- _What to do_
Quote the Henry George text word for word, beginning at the words "The Heretic [Henry" and stopping after the words "sang hymnal music.".

- _Text_
The Heretic [Henry George]
of San Francisco

James L. Busey



[Reprinted from The Occasional Review, date not known (footnotes not provided)]


The date was Sunday, October 31, 1897. The occasion was the greatest tribute ever paid by the City of New York, possibly by any other city in the United States, to a private citizen. It was said that up to 100,000 mourners paid their respects to the man whose body lay in state in Grand Central Palace and that tens of thousands more, unable to enter, prayed outside for the deceased. Services were read by clerics from the Episcopalian, Catholic, and Jewish faiths, and a choir from Plymouth Congregational Church sang hymnal music.

Late that evening, as the sun set below the city sky line, the procession, with the bier in a hearse drawn by sixteen horses draped in black, with the seemingly interminable lines of accompanying mourners, and with a military band that played Chopin's "Funeral March" and "The Marseillaise," moved slowly through streets cleared of traffic, through the center of Manhattan Island, across the Brooklyn Bridge. As was done by the ancient Romans, a bronze bust of the deceased was carried by his son.

Perhaps with exaggeration, newspapers reported that the services were as impressive as those accorded to Lincoln and Grant Tributes to the deceased poured in from newspapers and individuals all over the world. "Never for statesman or soldier," remarked one newspaper, "was there so remarkable a demonstration of public feeling."

On November 1, at a private service, the body was interred in Greenwood Cemetery. The stone bore these words, from the late writer's greatest book:

The truth that I have tried to make clear win not find easy acceptance. If that could be, it would have been accepted long ago. If that could be, it would never have been obscured. But it will find friends -- those who will toil for it; suffer for it; if need be, die for it This is the power of Truth.[1]

"The Prophet of San Francisco," Henry George, died at 58, felled by a stroke induced by his unrelenting campaign for the acceptance of his ideas and more particularly by his violation of doctors' advice that he not run for the office of mayor of New York. He died four days before election day. We do not know who the winner would have been had he lived. We do know that in the campaign of 1886, for the same office, Abram S. Hewitt, the victor, went into office with 90,552 votes; Henry George secured 68,110; and Theodore Roosevelt, then 28, trailed third with 60,435 votes.[2]

In those times Henry George was probably the most famous thinker, writer, and speaker in the United States. His followers claim that in its epoch more copies of Progress and Poverty (1880) were sold than of the Bible. It was translated into Chinese, Danish, Dutch, French, German, Hebrew, Hungarian, Italian, Norwegian, Portuguese, Russian, Spanish, and Swedish and was more widely circulated than any book ever published in what used to be called "political economy." Progress and Poverty was turned out in numerous reprintings, newspaper serializations, and cheap paperback editions. The author's son, Henry George, Jr., estimated that in the quarter century before 1905 more than two million copies were sold and that the book had a larger market than the most popular novels of the day.[3]

What was this "truth" that Henry George had "tried to make clear"? And why does the public of today hear little or nothing about his ideas? The remainder of this paper will discuss these questions.

- _Listing_
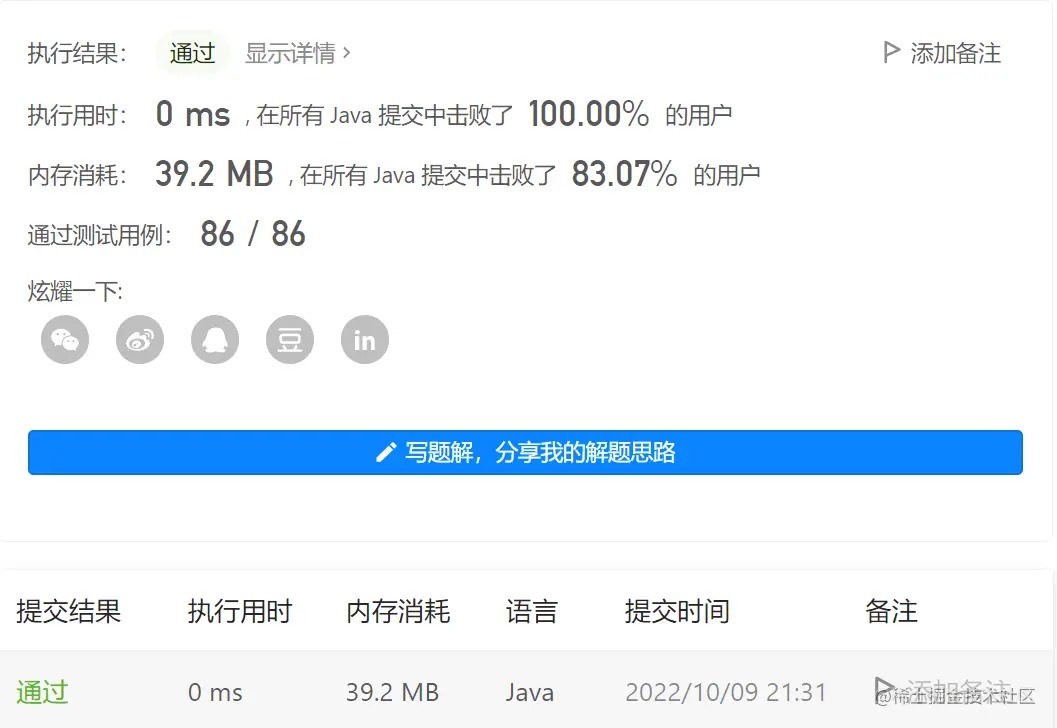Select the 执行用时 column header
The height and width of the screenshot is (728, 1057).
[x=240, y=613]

---

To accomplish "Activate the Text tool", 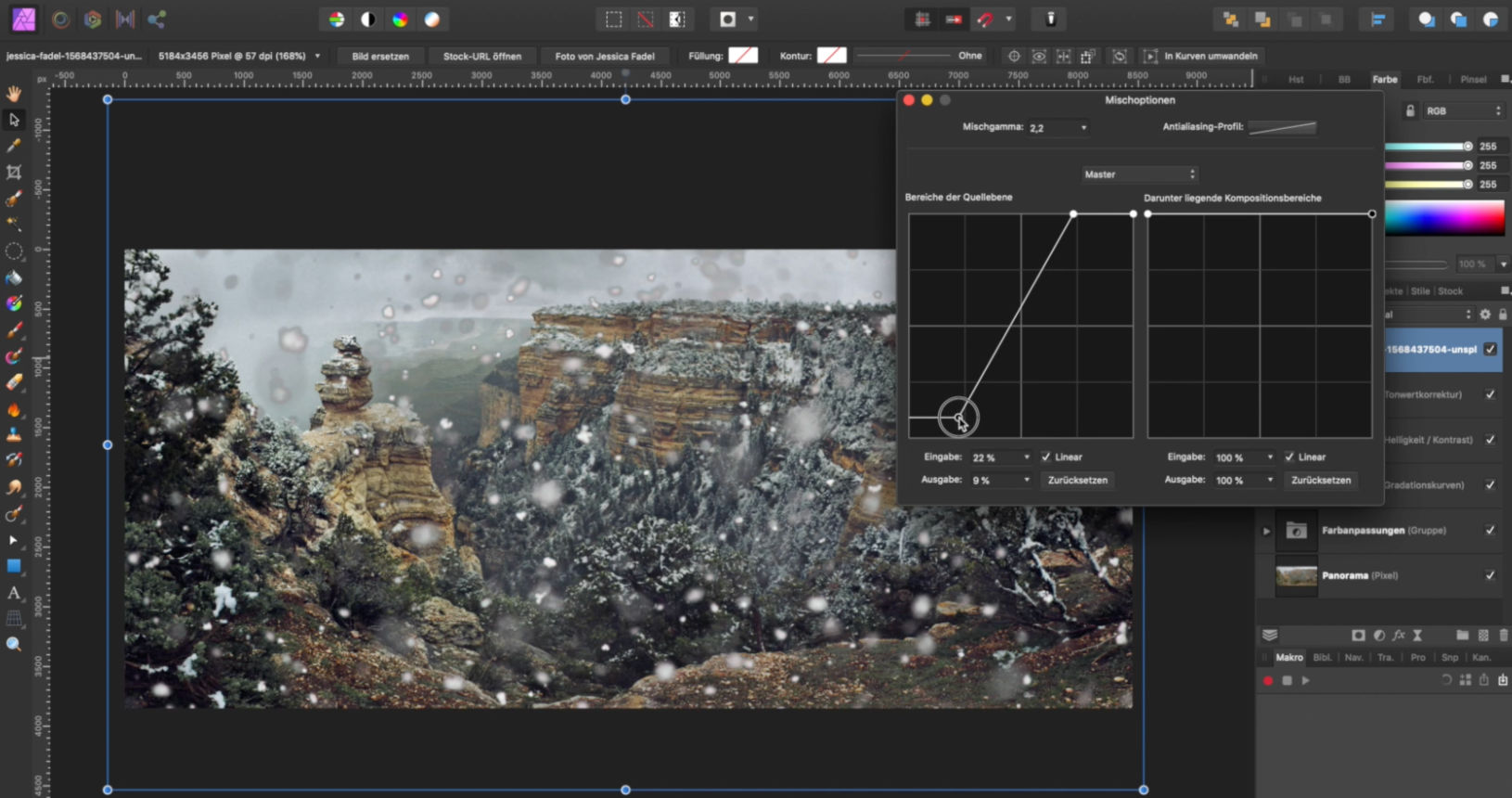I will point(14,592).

- _Reply_
The Heretic [Henry George]
of San Francisco

James L. Busey



[Reprinted from The Occasional Review, date not known (footnotes not provided)]


The date was Sunday, October 31, 1897. The occasion was the greatest tribute ever paid by the City of New York, possibly by any other city in the United States, to a private citizen. It was said that up to 100,000 mourners paid their respects to the man whose body lay in state in Grand Central Palace and that tens of thousands more, unable to enter, prayed outside for the deceased. Services were read by clerics from the Episcopalian, Catholic, and Jewish faiths, and a choir from Plymouth Congregational Church sang hymnal music.